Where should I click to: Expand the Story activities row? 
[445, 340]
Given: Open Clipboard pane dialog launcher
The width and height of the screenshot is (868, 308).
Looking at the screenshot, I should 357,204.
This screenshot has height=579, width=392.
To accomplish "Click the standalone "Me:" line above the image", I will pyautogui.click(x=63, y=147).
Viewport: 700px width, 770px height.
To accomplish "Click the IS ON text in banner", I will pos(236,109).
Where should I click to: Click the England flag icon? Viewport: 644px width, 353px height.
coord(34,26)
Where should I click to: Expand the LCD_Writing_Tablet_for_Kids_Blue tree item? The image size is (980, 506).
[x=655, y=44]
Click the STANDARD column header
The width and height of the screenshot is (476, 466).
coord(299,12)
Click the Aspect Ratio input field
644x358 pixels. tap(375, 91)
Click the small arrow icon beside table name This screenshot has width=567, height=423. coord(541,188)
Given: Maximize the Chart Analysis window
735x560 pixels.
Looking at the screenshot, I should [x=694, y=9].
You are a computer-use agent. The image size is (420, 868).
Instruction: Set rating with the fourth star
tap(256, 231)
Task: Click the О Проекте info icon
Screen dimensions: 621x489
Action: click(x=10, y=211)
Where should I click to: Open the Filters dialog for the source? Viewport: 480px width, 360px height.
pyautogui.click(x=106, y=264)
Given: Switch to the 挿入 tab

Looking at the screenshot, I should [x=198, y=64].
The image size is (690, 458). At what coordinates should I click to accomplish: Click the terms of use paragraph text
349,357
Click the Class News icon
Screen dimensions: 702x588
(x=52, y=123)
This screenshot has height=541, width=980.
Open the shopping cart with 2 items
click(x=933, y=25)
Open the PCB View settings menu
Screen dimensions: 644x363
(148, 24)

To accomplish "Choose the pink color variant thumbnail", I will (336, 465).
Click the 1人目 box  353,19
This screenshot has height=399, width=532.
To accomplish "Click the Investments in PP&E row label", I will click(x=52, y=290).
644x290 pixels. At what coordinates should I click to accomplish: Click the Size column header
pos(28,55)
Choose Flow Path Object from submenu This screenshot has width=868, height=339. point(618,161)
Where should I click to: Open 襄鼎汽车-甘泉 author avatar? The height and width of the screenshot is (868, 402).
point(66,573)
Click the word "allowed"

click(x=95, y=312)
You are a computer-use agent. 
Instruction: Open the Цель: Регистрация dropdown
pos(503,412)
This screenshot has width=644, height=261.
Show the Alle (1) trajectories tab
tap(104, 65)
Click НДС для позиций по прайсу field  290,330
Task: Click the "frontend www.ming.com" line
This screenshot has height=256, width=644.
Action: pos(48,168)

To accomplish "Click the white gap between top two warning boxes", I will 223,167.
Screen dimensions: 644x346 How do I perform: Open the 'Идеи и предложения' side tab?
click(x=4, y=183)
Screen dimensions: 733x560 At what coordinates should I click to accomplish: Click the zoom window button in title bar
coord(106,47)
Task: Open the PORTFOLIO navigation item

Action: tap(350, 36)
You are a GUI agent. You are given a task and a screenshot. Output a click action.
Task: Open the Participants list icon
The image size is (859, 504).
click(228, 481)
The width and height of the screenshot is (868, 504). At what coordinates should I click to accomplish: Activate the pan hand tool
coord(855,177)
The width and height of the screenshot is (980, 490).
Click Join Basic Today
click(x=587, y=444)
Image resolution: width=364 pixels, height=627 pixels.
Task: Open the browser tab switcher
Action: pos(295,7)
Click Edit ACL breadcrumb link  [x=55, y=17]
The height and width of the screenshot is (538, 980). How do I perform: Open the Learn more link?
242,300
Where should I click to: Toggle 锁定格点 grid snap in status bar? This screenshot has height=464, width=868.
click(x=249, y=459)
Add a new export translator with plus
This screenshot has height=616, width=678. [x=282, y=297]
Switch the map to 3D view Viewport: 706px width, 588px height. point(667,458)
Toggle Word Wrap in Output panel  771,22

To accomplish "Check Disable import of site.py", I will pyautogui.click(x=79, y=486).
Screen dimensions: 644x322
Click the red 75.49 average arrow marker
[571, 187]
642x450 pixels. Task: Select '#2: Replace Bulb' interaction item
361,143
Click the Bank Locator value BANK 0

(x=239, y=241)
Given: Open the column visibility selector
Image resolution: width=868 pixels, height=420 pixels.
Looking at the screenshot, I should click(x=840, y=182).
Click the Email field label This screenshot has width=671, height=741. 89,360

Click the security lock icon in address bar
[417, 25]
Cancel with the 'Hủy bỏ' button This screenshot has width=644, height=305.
• • • • •
Without leaving anything out, repeat the data exactly.

Where should I click to: Expand the Story activities row? 
[445, 340]
Given: Open Clipboard pane dialog launcher
The width and height of the screenshot is (868, 308).
Looking at the screenshot, I should 357,204.
This screenshot has height=579, width=392.
To accomplish "Click the standalone "Me:" line above the image", I will pyautogui.click(x=63, y=147).
Viewport: 700px width, 770px height.
To accomplish "Click the IS ON text in banner", I will pos(236,109).
Where should I click to: Click the England flag icon? Viewport: 644px width, 353px height.
coord(34,26)
Where should I click to: Expand the LCD_Writing_Tablet_for_Kids_Blue tree item? The image size is (980, 506).
[x=655, y=44]
Click the STANDARD column header
The width and height of the screenshot is (476, 466).
coord(299,12)
Click the Aspect Ratio input field
644x358 pixels. tap(375, 91)
Click the small arrow icon beside table name This screenshot has width=567, height=423. coord(541,188)
Given: Maximize the Chart Analysis window
735x560 pixels.
Looking at the screenshot, I should [x=694, y=9].
You are a computer-use agent. The image size is (420, 868).
Instruction: Set rating with the fourth star
tap(256, 231)
Task: Click the О Проекте info icon
Screen dimensions: 621x489
Action: click(x=10, y=211)
Where should I click to: Open the Filters dialog for the source? Viewport: 480px width, 360px height.
pyautogui.click(x=106, y=264)
Given: Switch to the 挿入 tab

Looking at the screenshot, I should [x=198, y=64].
The image size is (690, 458). At what coordinates should I click to accomplish: Click the terms of use paragraph text
349,357
Click the Class News icon
Screen dimensions: 702x588
(x=52, y=123)
This screenshot has height=541, width=980.
Open the shopping cart with 2 items
click(x=933, y=25)
Open the PCB View settings menu
Screen dimensions: 644x363
(148, 24)

To accomplish "Choose the pink color variant thumbnail", I will (336, 465).
Click the 1人目 box  353,19
This screenshot has height=399, width=532.
To accomplish "Click the Investments in PP&E row label", I will click(x=52, y=290).
644x290 pixels. At what coordinates should I click to accomplish: Click the Size column header
pos(28,55)
Choose Flow Path Object from submenu This screenshot has width=868, height=339. point(618,161)
Where should I click to: Open 襄鼎汽车-甘泉 author avatar? The height and width of the screenshot is (868, 402).
point(66,573)
Click the word "allowed"

click(x=95, y=312)
You are a computer-use agent. 
Instruction: Open the Цель: Регистрация dropdown
pos(503,412)
This screenshot has width=644, height=261.
Show the Alle (1) trajectories tab
tap(104, 65)
Click НДС для позиций по прайсу field  290,330
Task: Click the "frontend www.ming.com" line
This screenshot has height=256, width=644.
Action: pos(48,168)

To accomplish "Click the white gap between top two warning boxes", I will 223,167.
Screen dimensions: 644x346 How do I perform: Open the 'Идеи и предложения' side tab?
click(x=4, y=183)
Screen dimensions: 733x560 At what coordinates should I click to accomplish: Click the zoom window button in title bar
coord(106,47)
Task: Open the PORTFOLIO navigation item

Action: tap(350, 36)
You are a GUI agent. You are given a task and a screenshot. Output a click action.
Task: Open the Participants list icon
The image size is (859, 504).
click(228, 481)
The width and height of the screenshot is (868, 504). At what coordinates should I click to accomplish: Activate the pan hand tool
coord(855,177)
The width and height of the screenshot is (980, 490).
Click Join Basic Today
click(x=587, y=444)
Image resolution: width=364 pixels, height=627 pixels.
Task: Open the browser tab switcher
Action: pos(295,7)
Click Edit ACL breadcrumb link  [x=55, y=17]
The height and width of the screenshot is (538, 980). How do I perform: Open the Learn more link?
242,300
Where should I click to: Toggle 锁定格点 grid snap in status bar? This screenshot has height=464, width=868.
click(x=249, y=459)
Add a new export translator with plus
This screenshot has height=616, width=678. [x=282, y=297]
Switch the map to 3D view Viewport: 706px width, 588px height. point(667,458)
Toggle Word Wrap in Output panel  771,22

To accomplish "Check Disable import of site.py", I will pyautogui.click(x=79, y=486).
Screen dimensions: 644x322
Click the red 75.49 average arrow marker
[571, 187]
642x450 pixels. Task: Select '#2: Replace Bulb' interaction item
361,143
Click the Bank Locator value BANK 0

(x=239, y=241)
Given: Open the column visibility selector
Image resolution: width=868 pixels, height=420 pixels.
Looking at the screenshot, I should click(x=840, y=182).
Click the Email field label This screenshot has width=671, height=741. 89,360

Click the security lock icon in address bar
[417, 25]
Cancel with the 'Hủy bỏ' button This screenshot has width=644, height=305.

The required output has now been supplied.